1) Ricerca convergente da “oltre il concettuale” e da “oltre lo strutturale”: superamento sia della privatività mentale dell'esercizio concettuale puro che dell'accettazione dell'evidenza oggettuale della pura stereometria elementare “primaria”. Dell'esperienza concettuale resta la capacità e volontà di controllo, resta la rastremazione dei mezzi e dei segni, ma è capovolto il traguardo, da impoverito ad arricchentesi, da meramente mentale alla riconquista del manuale e del sensibile. Per l'esperienza strutturale, invece, il segno e la forma non sono più assoluti ma relativi (non più un tutto quasi metafisico e impenetrabile, ma uno strumento operativo, un mezzo con il quale agire nello spazio, commisurarlo, qualificarlo, identificarlo). La forma non è mentale e distante ma nasce in un processo che converge in un circuito che collude direttamente realtà e progettazione, momento oggettuale e momento mentale, manualità e idea: il concettuale è una polarità, lo strutturale è uno strumento e il circuito si chiude sul fare concreto non più cieco, ma che interroga continuamente se stesso.

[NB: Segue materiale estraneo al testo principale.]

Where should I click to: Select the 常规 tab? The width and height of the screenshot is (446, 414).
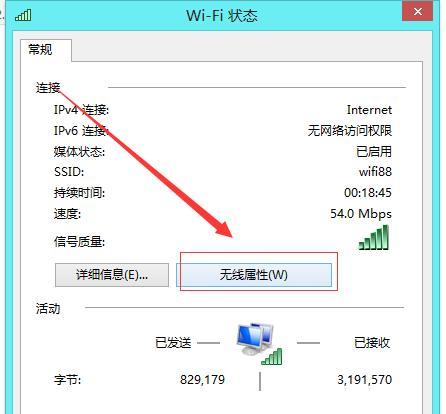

2) Utilizzazione eterodossa di media diversi: superamento dell'uso del mezzo feticizzato per tale (“extra media”: usare il mezzo in valore del tutto relativo e circostanziale; è l'urgenza del momento comunicativo che determina occasionalmente la scelta del mezzo).

3) Nuovo valore paradigmatico della dimensione processuale: l'opera non sussiste più nella sua unicità, si pluralizza in una dimensione molteplice, sfugge la dimensione contemplativa per farsi esperienza in atto (il tempo stesso si fa reale, tempo del fare, dell'accadere).